Trump’s Genocidal Threats on Iran Are Enabled by a Vast Apparatus of Destruction

omehow, in a war already bent on turning Iran into a failed state, Donald Trump’s threats against the country have become increasingly disturbing. For days now, Trump has threatened to bomb key civilian infrastructure in Iran, from bridges to power plants. On April 5, in a terrifying screed, he wrote: “Tuesday will be Power Plant Day, and Bridge Day, all wrapped in one, in Iran.” He went on to say, “Open the Fuckin’ Strait you crazy bastards, or you’ll be living in Hell — JUST WATCH! Praise be to Allah.”

He doubled down on that threat the next day, when a reporter asked how his threatened strikes would not amount to a war crime. “They’re animals and we have to stop them,” he said. He also attempted to justify himself by suggesting that he was calling for Iranian liberation. “They want to hear bombs because they want to be free.”

Finally, on the morning of April 7, he issued his most chilling threat yet: “A whole civilization will die tonight, never to be brought back again.”
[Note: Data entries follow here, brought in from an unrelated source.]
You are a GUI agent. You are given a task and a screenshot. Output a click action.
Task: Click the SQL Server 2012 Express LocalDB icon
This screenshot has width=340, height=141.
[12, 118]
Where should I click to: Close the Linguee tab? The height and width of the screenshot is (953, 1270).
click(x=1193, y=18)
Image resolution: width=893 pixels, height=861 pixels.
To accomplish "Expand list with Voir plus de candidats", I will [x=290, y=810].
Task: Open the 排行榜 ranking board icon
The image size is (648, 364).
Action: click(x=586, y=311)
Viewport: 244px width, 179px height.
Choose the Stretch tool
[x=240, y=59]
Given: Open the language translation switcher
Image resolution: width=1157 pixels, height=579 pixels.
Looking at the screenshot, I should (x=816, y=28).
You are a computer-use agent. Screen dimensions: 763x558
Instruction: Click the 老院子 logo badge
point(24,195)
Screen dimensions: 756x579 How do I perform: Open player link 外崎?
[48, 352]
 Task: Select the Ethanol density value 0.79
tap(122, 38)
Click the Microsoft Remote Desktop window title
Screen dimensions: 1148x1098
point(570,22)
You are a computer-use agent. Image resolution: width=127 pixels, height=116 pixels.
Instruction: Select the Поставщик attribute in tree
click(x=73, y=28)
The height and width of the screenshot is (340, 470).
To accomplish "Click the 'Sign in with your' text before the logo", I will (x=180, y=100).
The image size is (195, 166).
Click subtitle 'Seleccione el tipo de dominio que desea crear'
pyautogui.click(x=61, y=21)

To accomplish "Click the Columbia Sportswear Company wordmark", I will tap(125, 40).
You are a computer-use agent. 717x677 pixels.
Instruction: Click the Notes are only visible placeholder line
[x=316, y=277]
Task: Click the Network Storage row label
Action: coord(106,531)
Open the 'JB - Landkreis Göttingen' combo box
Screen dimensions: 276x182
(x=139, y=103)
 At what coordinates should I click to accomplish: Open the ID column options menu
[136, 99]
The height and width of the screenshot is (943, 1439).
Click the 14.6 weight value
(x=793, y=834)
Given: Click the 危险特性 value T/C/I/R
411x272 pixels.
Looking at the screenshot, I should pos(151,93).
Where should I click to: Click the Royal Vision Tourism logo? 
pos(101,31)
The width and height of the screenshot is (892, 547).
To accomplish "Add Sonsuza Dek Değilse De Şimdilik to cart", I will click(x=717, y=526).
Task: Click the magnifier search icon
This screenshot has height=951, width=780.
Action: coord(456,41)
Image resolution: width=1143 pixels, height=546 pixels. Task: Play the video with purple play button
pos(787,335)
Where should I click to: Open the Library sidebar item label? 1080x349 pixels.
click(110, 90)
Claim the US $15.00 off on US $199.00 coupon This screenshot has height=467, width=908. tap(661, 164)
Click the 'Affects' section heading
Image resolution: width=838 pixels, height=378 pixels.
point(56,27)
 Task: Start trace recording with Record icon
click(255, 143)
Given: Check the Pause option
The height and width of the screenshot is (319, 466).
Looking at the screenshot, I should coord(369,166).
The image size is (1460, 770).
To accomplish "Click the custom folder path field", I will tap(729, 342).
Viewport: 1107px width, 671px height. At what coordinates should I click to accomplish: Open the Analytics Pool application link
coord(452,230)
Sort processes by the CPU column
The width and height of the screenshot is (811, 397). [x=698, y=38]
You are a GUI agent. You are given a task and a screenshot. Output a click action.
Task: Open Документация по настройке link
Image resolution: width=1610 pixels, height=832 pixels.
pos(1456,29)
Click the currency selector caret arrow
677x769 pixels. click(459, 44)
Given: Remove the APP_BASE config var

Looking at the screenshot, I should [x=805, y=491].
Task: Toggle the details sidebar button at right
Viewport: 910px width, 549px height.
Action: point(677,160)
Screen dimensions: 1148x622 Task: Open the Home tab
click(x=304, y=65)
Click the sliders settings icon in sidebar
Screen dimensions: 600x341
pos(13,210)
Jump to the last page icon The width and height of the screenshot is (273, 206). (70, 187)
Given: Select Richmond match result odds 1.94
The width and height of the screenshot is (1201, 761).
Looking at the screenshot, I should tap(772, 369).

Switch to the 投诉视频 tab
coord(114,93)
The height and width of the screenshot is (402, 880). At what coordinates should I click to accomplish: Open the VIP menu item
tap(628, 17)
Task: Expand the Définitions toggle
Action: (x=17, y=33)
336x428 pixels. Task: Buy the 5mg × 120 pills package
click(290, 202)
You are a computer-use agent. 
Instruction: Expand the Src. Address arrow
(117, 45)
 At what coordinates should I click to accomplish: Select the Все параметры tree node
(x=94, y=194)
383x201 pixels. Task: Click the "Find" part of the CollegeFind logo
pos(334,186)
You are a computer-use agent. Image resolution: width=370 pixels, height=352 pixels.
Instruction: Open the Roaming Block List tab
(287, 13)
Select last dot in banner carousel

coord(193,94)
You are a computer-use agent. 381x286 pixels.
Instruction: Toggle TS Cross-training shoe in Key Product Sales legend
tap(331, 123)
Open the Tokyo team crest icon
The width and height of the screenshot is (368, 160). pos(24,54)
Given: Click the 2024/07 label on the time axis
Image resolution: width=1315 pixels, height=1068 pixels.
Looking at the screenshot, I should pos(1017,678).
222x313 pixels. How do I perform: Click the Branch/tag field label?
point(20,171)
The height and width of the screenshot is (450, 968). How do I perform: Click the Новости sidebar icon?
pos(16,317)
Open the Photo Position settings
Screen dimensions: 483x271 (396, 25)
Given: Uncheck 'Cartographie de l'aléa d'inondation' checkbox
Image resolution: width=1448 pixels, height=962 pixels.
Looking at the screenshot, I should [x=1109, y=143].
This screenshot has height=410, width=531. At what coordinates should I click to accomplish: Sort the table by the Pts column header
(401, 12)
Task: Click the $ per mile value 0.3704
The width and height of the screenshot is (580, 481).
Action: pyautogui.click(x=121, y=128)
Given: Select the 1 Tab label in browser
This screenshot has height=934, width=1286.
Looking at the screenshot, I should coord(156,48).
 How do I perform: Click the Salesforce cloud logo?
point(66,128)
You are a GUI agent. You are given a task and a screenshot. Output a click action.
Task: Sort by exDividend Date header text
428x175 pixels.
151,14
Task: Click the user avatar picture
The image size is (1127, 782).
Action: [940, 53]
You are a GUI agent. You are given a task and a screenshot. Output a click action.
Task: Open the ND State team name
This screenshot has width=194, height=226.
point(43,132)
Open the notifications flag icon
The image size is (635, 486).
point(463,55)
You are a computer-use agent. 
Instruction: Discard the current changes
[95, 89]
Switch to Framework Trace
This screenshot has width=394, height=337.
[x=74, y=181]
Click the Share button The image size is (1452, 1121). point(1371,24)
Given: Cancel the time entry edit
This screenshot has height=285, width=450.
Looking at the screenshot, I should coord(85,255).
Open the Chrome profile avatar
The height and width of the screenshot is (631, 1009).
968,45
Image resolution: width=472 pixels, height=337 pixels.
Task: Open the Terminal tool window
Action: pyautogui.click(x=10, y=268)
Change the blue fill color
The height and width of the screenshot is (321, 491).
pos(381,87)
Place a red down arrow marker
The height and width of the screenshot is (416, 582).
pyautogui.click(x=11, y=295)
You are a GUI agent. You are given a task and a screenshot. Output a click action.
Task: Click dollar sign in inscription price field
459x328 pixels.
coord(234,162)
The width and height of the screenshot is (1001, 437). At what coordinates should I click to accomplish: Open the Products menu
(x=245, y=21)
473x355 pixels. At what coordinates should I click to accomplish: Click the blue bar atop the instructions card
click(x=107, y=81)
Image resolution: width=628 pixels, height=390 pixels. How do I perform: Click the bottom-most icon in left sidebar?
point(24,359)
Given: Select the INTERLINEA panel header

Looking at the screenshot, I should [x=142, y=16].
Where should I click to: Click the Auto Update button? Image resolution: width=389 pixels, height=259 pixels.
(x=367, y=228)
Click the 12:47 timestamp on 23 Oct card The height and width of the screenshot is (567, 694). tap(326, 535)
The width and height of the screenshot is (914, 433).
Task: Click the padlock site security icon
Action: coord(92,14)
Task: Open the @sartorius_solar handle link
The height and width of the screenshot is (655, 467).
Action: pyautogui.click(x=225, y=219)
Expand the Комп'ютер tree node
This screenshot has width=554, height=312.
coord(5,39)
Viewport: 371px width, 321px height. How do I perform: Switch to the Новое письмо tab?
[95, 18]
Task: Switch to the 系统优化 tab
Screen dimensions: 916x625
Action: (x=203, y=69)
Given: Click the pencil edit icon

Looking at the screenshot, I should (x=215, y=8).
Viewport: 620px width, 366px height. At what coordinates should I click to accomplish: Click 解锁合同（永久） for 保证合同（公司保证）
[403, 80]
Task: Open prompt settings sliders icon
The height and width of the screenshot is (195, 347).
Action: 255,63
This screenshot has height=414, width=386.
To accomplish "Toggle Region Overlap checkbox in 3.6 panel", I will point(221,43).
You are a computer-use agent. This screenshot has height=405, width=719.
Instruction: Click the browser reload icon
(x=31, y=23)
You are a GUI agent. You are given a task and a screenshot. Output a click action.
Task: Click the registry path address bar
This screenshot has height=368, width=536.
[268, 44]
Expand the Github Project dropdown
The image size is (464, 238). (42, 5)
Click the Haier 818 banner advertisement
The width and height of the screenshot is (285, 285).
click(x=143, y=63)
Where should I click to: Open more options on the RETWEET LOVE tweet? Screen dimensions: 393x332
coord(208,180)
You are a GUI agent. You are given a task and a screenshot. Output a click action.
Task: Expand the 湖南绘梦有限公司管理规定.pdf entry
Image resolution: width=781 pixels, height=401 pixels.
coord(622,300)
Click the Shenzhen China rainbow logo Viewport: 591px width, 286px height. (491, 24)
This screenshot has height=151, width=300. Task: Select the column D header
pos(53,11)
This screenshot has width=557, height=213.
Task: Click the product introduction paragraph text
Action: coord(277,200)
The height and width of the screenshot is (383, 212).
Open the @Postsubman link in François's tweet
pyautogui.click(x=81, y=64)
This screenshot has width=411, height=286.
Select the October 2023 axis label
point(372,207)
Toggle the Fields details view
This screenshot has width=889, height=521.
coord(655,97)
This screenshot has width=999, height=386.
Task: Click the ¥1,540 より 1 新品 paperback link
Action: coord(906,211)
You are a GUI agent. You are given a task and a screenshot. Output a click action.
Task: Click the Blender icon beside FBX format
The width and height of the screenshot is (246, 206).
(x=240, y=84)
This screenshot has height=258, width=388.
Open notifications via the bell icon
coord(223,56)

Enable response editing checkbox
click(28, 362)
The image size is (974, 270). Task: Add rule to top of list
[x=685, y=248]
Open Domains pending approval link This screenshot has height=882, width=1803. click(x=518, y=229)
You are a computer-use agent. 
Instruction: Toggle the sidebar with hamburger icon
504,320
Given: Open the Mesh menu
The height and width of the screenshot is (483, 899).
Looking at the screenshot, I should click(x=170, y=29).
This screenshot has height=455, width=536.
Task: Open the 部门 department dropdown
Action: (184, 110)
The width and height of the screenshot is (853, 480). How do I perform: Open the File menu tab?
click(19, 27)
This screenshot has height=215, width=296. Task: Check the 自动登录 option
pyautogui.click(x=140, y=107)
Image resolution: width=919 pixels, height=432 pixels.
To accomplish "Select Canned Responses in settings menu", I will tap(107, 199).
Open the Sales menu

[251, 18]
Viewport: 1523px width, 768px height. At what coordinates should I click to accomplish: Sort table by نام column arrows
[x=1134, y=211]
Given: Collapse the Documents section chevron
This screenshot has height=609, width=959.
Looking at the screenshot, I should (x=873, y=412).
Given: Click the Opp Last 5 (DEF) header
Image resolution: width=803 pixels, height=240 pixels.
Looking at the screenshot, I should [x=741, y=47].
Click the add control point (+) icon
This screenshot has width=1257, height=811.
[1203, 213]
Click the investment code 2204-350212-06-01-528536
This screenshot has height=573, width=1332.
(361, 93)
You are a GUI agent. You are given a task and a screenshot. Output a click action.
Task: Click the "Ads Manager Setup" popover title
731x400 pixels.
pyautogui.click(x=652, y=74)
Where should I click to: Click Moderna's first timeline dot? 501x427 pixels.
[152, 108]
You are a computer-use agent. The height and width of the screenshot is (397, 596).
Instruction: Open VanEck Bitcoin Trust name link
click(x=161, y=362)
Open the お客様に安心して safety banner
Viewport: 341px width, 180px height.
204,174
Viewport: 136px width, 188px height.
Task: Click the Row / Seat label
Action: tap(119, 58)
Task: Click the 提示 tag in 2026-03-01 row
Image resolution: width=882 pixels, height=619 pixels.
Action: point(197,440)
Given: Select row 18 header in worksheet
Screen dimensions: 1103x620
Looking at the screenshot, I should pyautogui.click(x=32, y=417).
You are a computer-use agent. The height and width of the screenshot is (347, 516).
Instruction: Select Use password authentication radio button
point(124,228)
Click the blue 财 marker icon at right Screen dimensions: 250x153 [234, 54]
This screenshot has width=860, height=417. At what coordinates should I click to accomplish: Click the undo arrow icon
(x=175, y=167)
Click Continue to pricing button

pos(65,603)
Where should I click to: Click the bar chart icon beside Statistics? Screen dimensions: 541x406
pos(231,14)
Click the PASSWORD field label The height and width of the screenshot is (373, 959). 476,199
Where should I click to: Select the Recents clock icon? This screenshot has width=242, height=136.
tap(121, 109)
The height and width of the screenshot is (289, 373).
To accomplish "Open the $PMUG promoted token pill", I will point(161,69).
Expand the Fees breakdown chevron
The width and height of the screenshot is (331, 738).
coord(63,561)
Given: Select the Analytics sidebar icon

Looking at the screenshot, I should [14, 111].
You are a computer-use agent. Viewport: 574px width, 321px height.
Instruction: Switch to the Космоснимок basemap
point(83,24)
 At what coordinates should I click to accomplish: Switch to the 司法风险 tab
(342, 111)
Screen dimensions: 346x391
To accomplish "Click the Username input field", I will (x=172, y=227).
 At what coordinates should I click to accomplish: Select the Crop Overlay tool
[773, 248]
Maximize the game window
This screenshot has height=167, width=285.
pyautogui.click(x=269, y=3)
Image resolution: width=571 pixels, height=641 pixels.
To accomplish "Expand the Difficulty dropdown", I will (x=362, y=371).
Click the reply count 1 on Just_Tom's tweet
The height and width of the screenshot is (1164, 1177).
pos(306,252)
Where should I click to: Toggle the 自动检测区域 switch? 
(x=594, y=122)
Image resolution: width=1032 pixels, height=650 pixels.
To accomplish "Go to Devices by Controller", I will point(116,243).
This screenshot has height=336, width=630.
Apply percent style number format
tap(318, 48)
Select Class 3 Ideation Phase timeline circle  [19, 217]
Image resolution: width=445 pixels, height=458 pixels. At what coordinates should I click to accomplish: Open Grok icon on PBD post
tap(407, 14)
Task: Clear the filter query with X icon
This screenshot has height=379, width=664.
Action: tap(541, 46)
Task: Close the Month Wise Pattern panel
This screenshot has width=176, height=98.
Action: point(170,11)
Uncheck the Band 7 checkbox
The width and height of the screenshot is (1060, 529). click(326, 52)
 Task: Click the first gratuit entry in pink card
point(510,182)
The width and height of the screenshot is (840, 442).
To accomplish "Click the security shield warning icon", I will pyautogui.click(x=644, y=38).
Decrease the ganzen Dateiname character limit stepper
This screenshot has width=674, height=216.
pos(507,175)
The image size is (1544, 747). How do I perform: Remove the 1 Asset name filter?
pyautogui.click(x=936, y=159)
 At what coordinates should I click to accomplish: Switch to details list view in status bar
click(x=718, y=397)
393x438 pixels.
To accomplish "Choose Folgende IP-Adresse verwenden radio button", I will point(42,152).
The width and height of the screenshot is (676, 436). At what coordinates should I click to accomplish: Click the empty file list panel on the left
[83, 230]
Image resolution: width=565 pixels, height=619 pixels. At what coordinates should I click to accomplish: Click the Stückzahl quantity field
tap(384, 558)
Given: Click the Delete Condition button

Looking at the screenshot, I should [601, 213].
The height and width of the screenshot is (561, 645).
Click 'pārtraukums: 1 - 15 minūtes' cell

These statements, from a man who directs the incomprehensibly lethal power of the U.S. military, should make the world stop. For me, personally, it does feel like the world has stopped: What do you do in the hours between the moment the president of the United States threatens to annihilate your homeland and the time he has vowed to conduct the actual act? Trump is holding an entire nation hostage. But, somehow, the rest of the world continues on. The markets chug along. Congress continues to be in recess, with dissent confined largely to social media posts. It is hard not to feel like we have failed some critical test of the bounds of our own humanity.

Now, as the entire world waits to see what kind of fate a single man will inflict upon an entire nation, we have entered new territory. As I type these words, most people with common sense are speculating whether Trump will use one of the United States’ 3,700 nuclear weapons on Iran. Let us not forget that Israel — the only actually nuclear-armed state in the region, the one that’s spent nearly three years now committing genocide against Palestinians and is currently wiping out entire villages in Lebanon — also has an estimated 90 nuclear weapons.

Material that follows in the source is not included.